SFX: So what was it you saw in the Knowing script that sparked your imagination?

Alex Proyas: "Initially it was the hook of this time capsule that could predict the future, effectively. That sparked my interest. But the more I dug into it, the more philosophical aspects came out. It evolved very much to be a movie about the hope that we pass down through our kids to the next generation, and the whole notion of a spiritual odyssey on the part of Nic Cage’s character. He starts off the movie believing that there is no purpose, no meaning, no structure to the universe. He's a very pragmatic guy. But then through these numbers that he discovers, and the course of events, he starts to believe that there may be some meaning. Or, at least, he finds his own sense of meaning in the universe, which is kind of an interesting arc for a character, I think.”

SFX: You've been quite vocal about how much you loathed the experience of working on I Robot and all the studio interference. With Knowing, did you get more of your own vision on screen intact?

Alex Proyas: “Well, look, I'm not dissatisfied with I Robot. That’s why when that film came out I didn’t make a big fuss about what an unpleasant and repugnant experience it was working with 20th Century Fox. I didn’t want to put that notion out because then people kinda assume that you’re unhappy with your movie and I didn’t want people to think that, because I wasn’t. But it cost me heavily in terms of my own state of mind, and health even. The arguments and the battles that took place to get that movie anywhere near how it turned out, were so costly to me personally that I'll never forgive those f**kers for what they did to me. I mean, they've done it to other filmmakers as well. I'm not the only one. It's just that I'm someone people are happy to listen to carp on about how unpleasant they were.

“But in the case, it was just completely the other end of the spectrum. This time round I've been blessed with some really nice, supportive people at Summit who have let me do completely me thing. I mean, every movie is hard to make, but all the challenges on Knowing were the correct ones, which were how to make a movie, not how do deal with political crap.”

SFX: Massive disaster sequences seem almost commonplace in blockbuster movies now, thanks to CG. How did you make these moments seem fresh and original in Knowing?

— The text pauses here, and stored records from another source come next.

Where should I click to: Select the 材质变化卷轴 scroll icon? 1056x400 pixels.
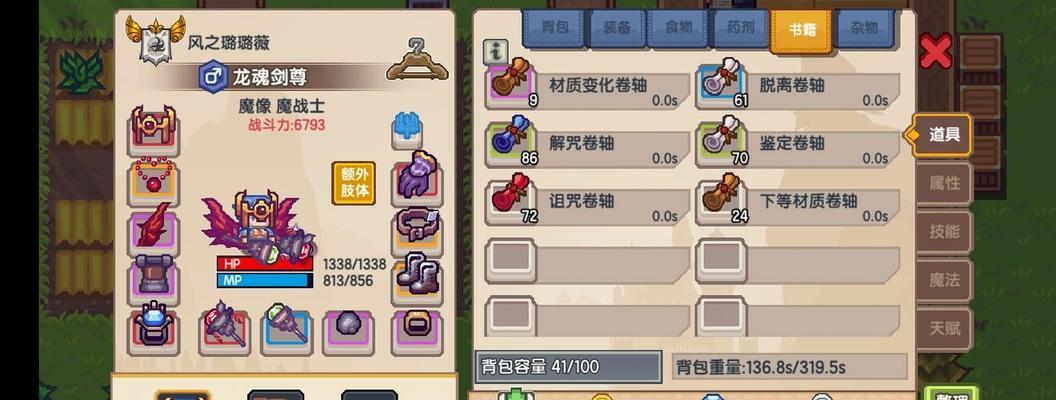click(510, 85)

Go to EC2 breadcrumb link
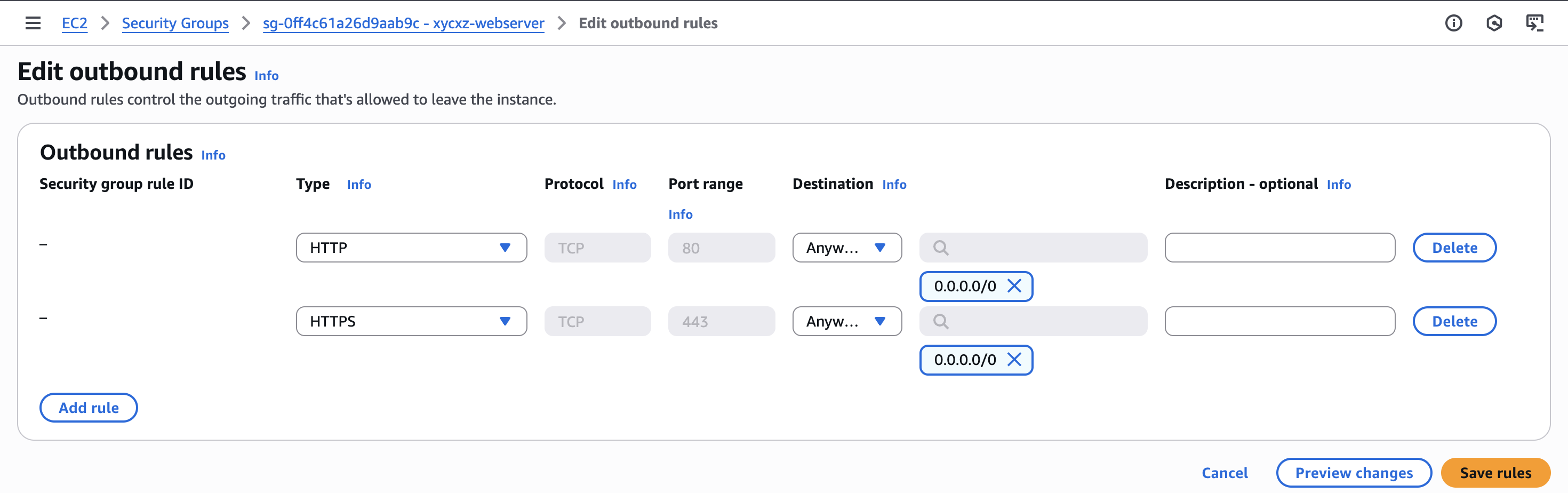coord(74,23)
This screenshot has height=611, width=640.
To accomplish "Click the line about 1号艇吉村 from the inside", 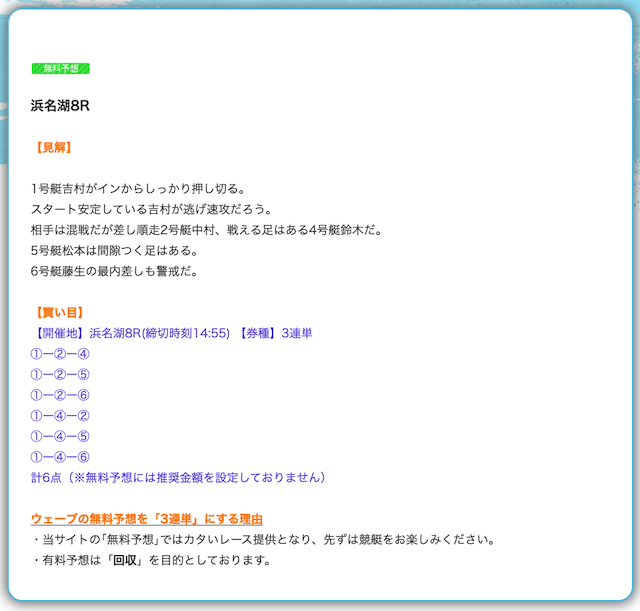I will (138, 188).
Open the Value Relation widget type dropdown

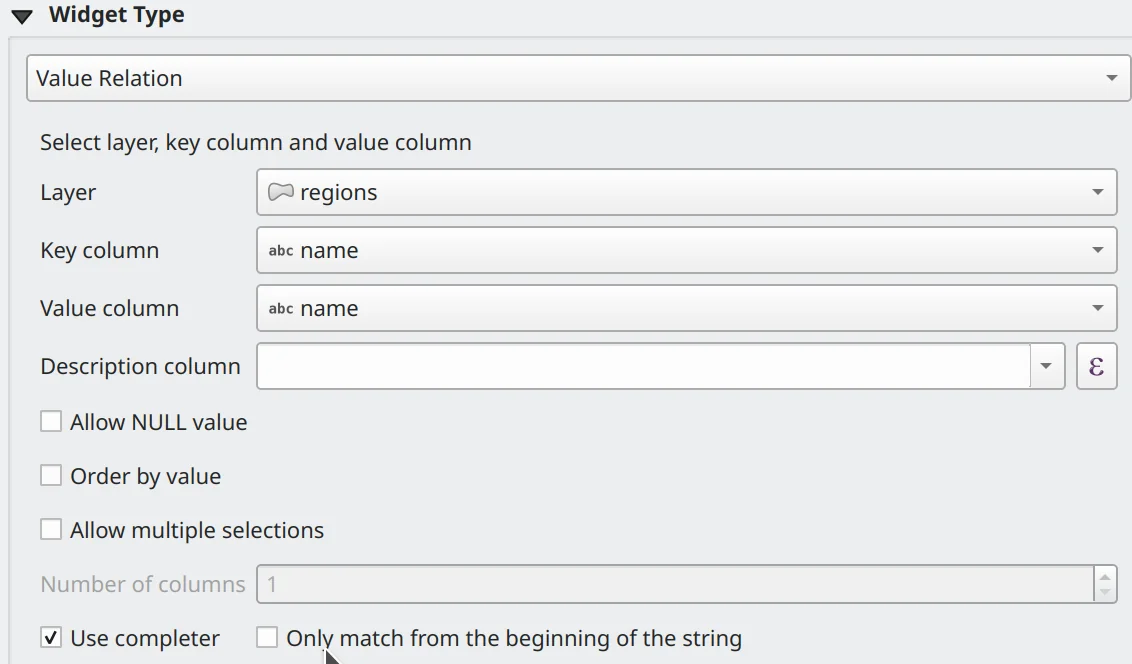tap(1111, 78)
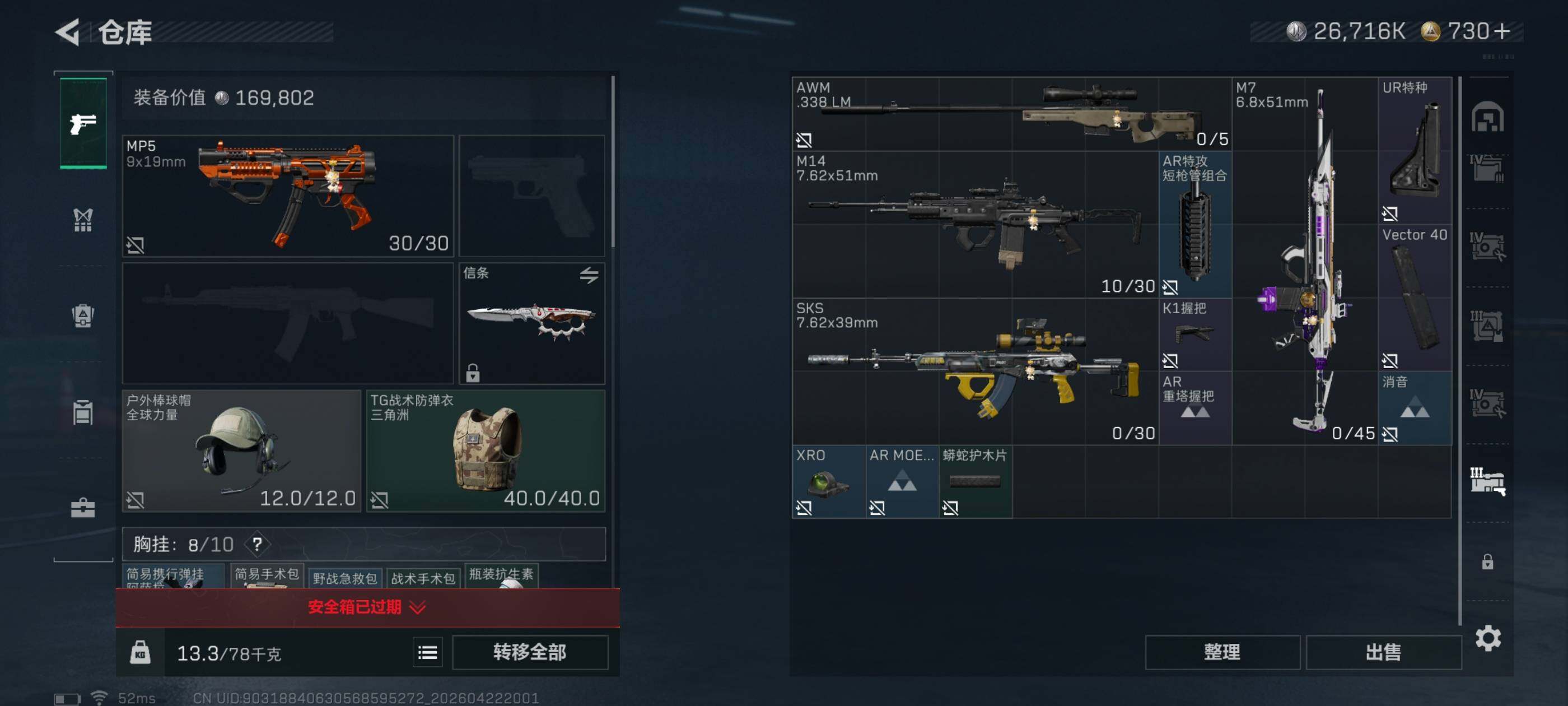Click the 出售 sell button
The image size is (1568, 706).
[1383, 652]
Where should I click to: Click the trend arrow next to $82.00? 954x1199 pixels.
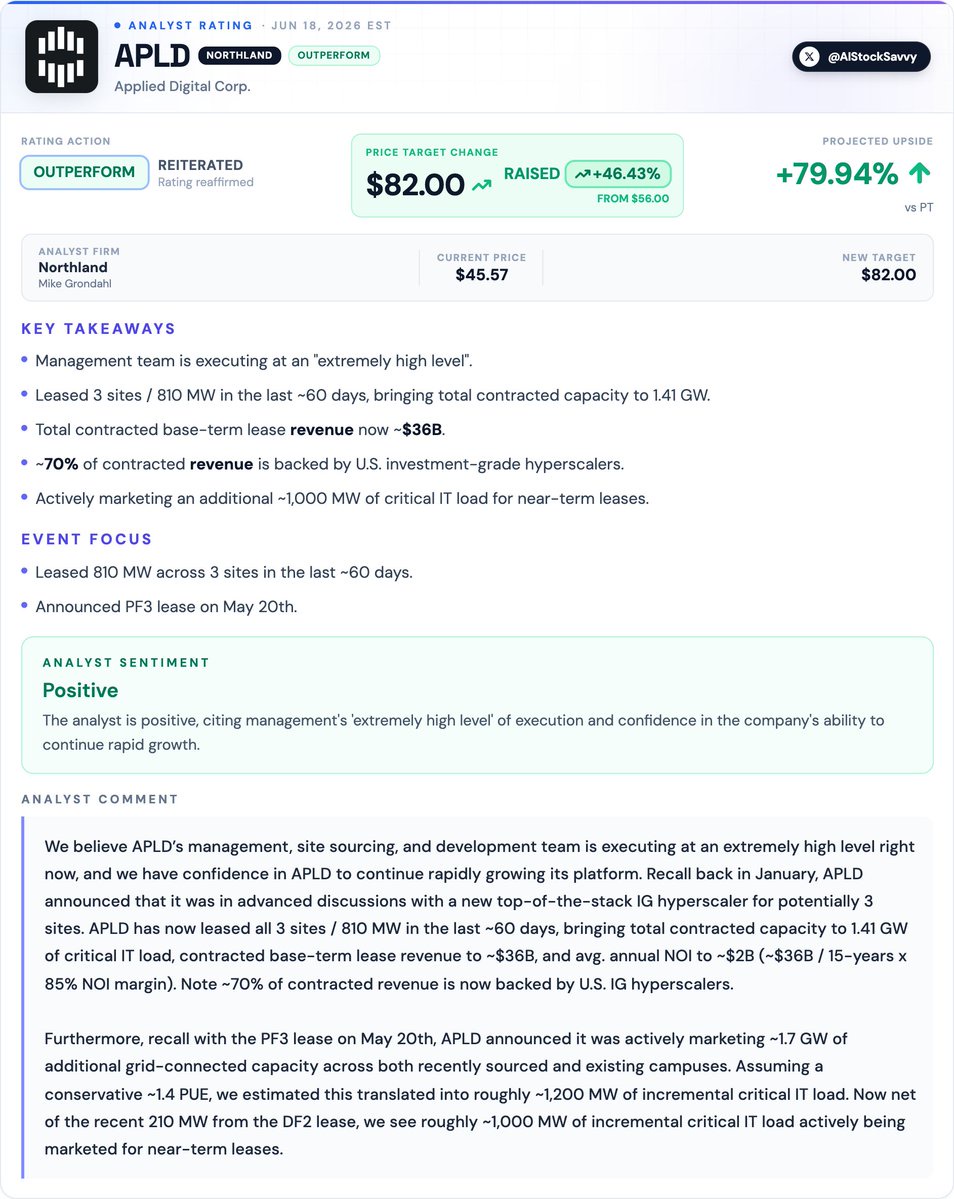(x=482, y=185)
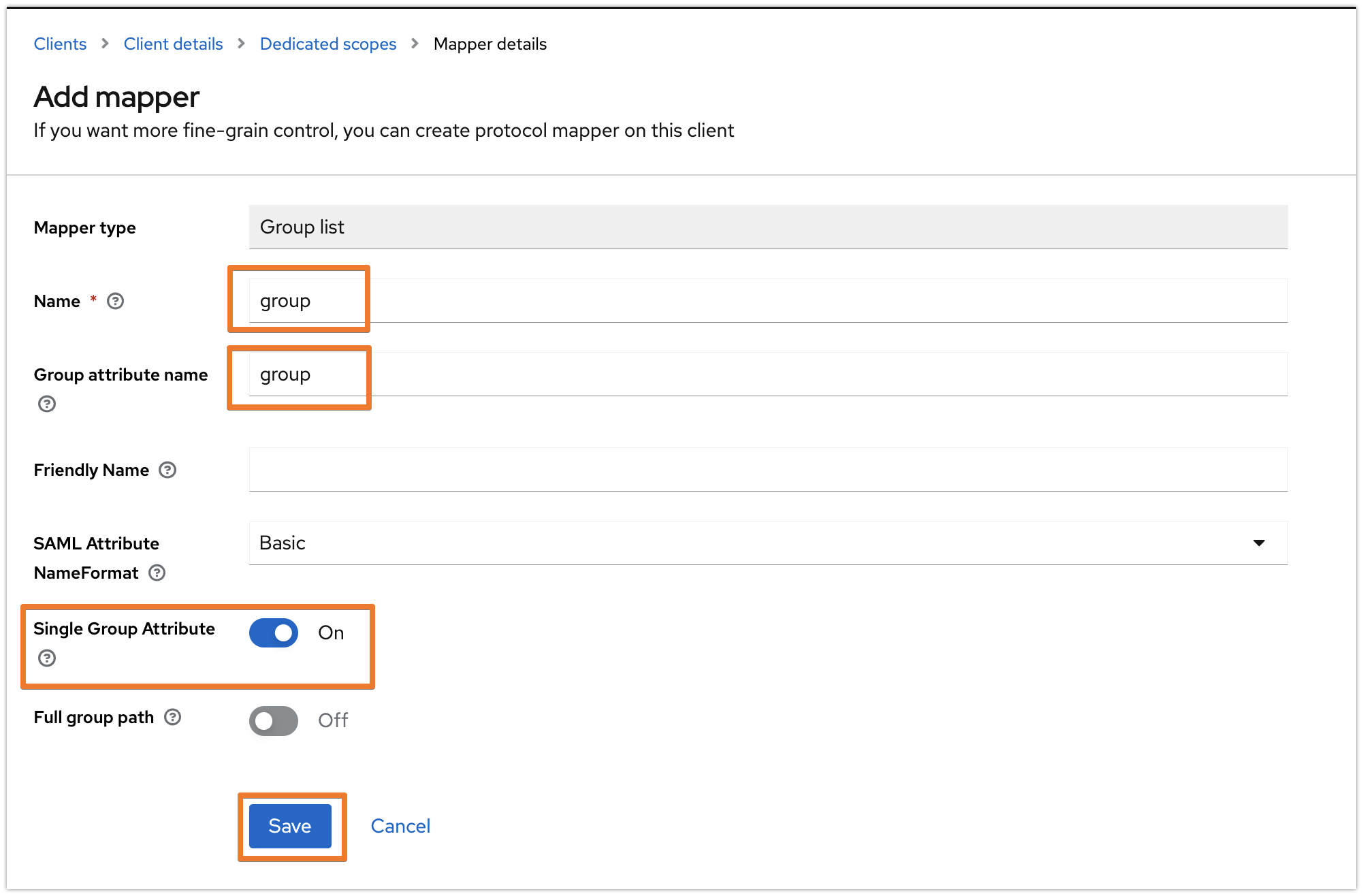Image resolution: width=1363 pixels, height=896 pixels.
Task: Disable the Single Group Attribute toggle
Action: [x=274, y=633]
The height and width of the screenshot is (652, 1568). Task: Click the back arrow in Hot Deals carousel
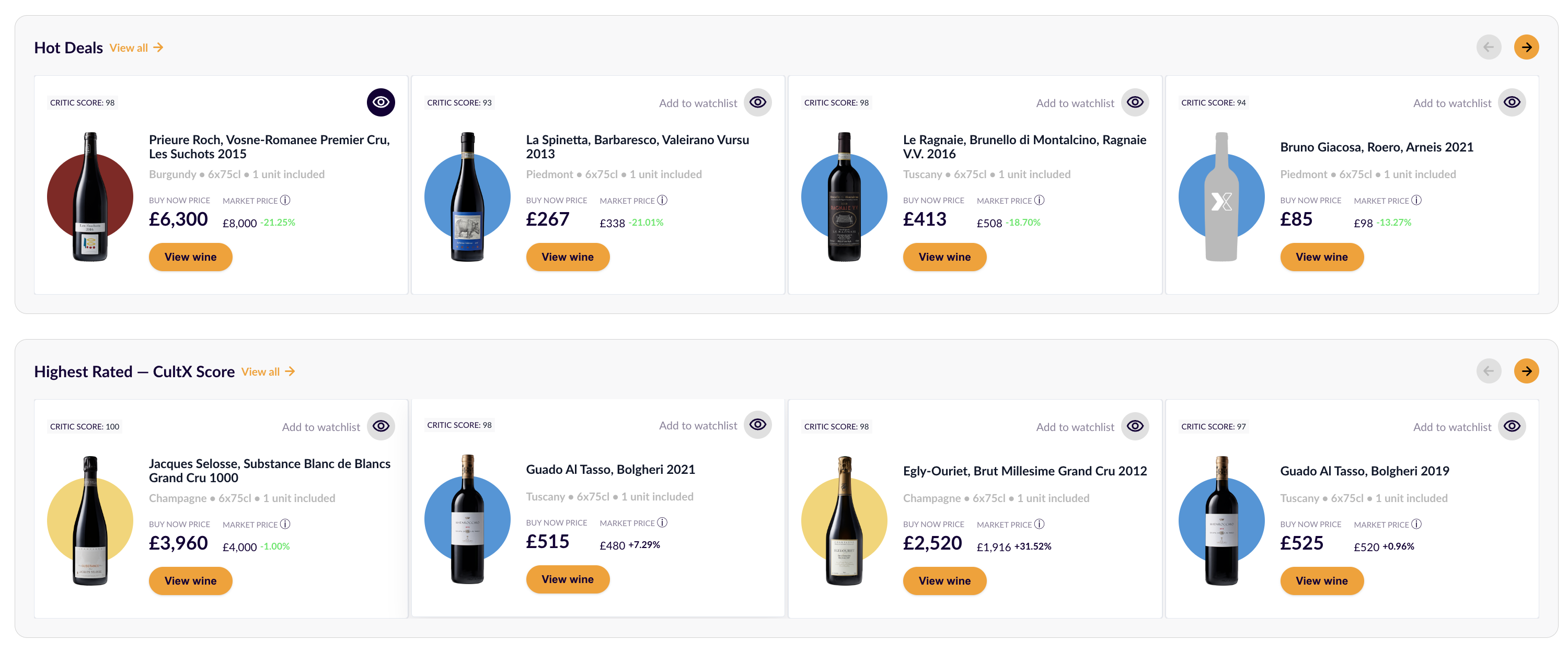[x=1489, y=47]
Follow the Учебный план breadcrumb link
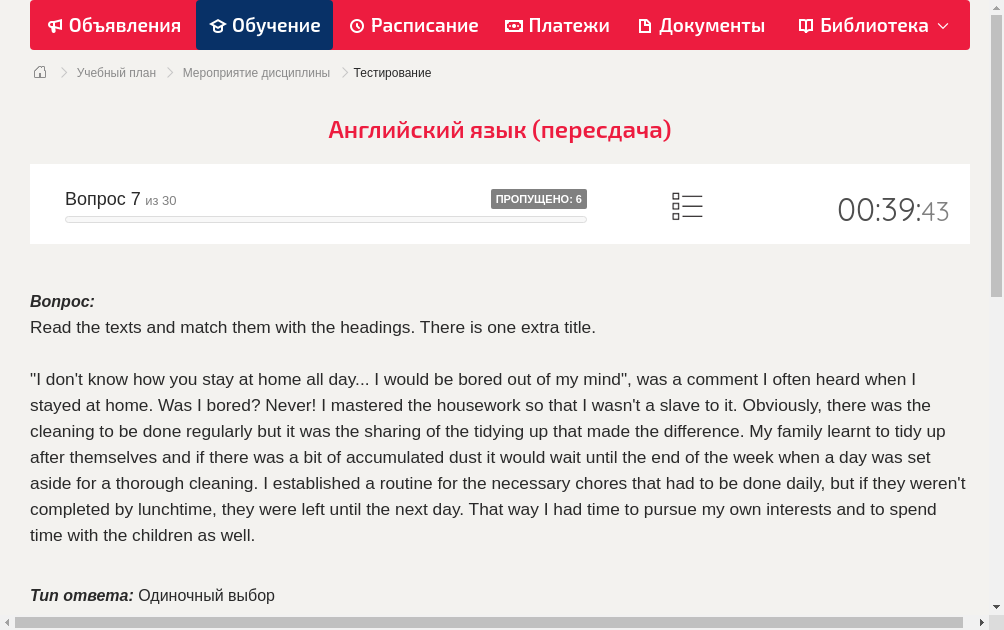The width and height of the screenshot is (1004, 630). pyautogui.click(x=117, y=73)
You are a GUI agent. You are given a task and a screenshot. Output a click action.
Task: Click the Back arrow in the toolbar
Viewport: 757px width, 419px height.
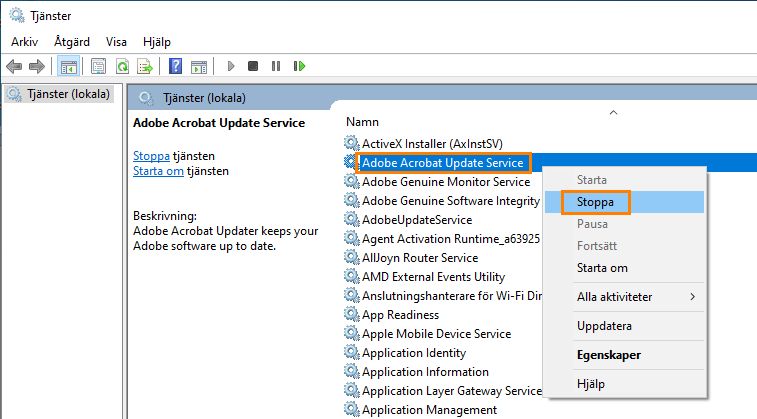click(14, 66)
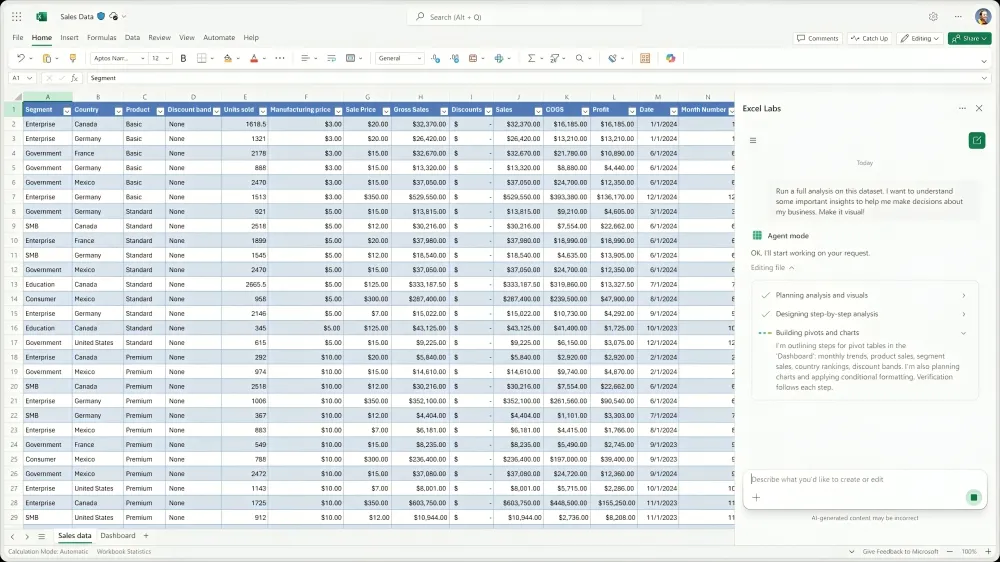The image size is (1000, 562).
Task: Click the Catch Up button
Action: (x=869, y=38)
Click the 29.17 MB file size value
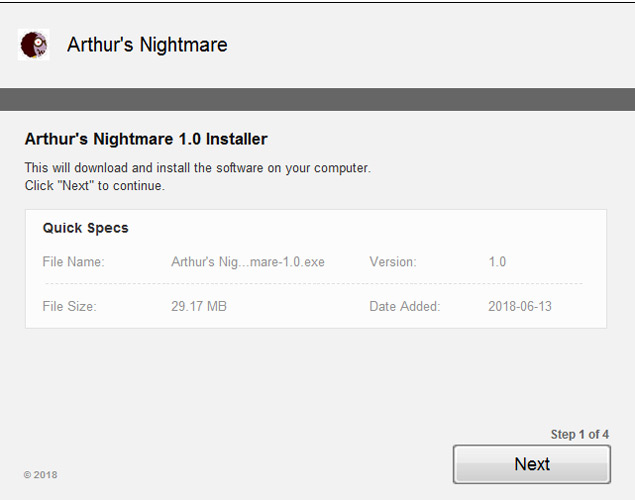Screen dimensions: 635x500 pyautogui.click(x=199, y=306)
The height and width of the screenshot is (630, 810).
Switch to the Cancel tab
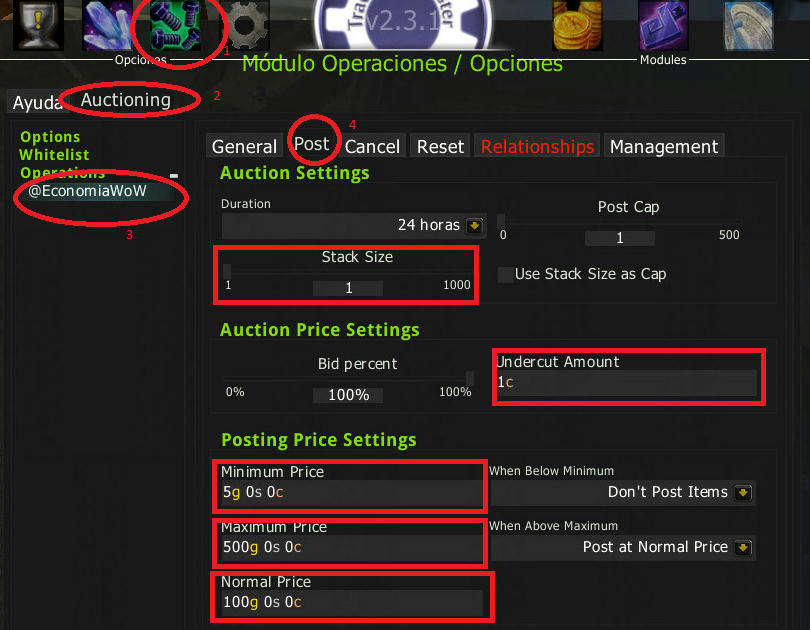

Alex Proyas: “My intention was to make them very realistic. I feel that there is a tendency to glamorise disasters in blockbusters, and I wanted to make them brutally horrific, and make you feel like you’re actually witnessing a real event. So I guess that was the twist. Partly because I wanted that visceral aspect and partly because I thought it would give the movie part of its emotional punch. But also, for me, I am very conscious of violence in movies of any sort, and I feel that, in a way, if you soft-pedal those moments and make them Hollywoodised, then it cheapens them and makes them feel more exploitative. So that's my rationale for why I wanted to make the movie as brutally real as I possibly could.”

SFX: You seem to make films that people come away more impressed than they thought they were going to be? Why do think that is?

Alex Proyas: “That might be the nature of the fact that people don’t hold science fiction in high regard. I don’t know what it is about the genre but it is not treated very seriously. When Peter Jackson won so many Oscars for Lord Of The Rings, I was jumping up and down. Apart from the fact that I Know Peter and I think that he’s a great guy, I was also very happy for the fact that this genre had suddenly become mainstream and acceptable as dramatic form. But that was fantasy and obviously based on a renowned novel. Science fiction, I feel, still has a bit of a bum wrap, you know? It's partly because a lot of reviewers have seen a lot of very bad science fiction movies, ones that cheapen the genre and use it for all the wrong reasons. For me, what I love about the genre is that it is about ideas, and it’s actually quite rich with thoughtful concepts. It’s kind of my mission, I guess, to try – if I can, in terms of film at least – to elevate it to the point where people accept it as an intelligent art form in itself.”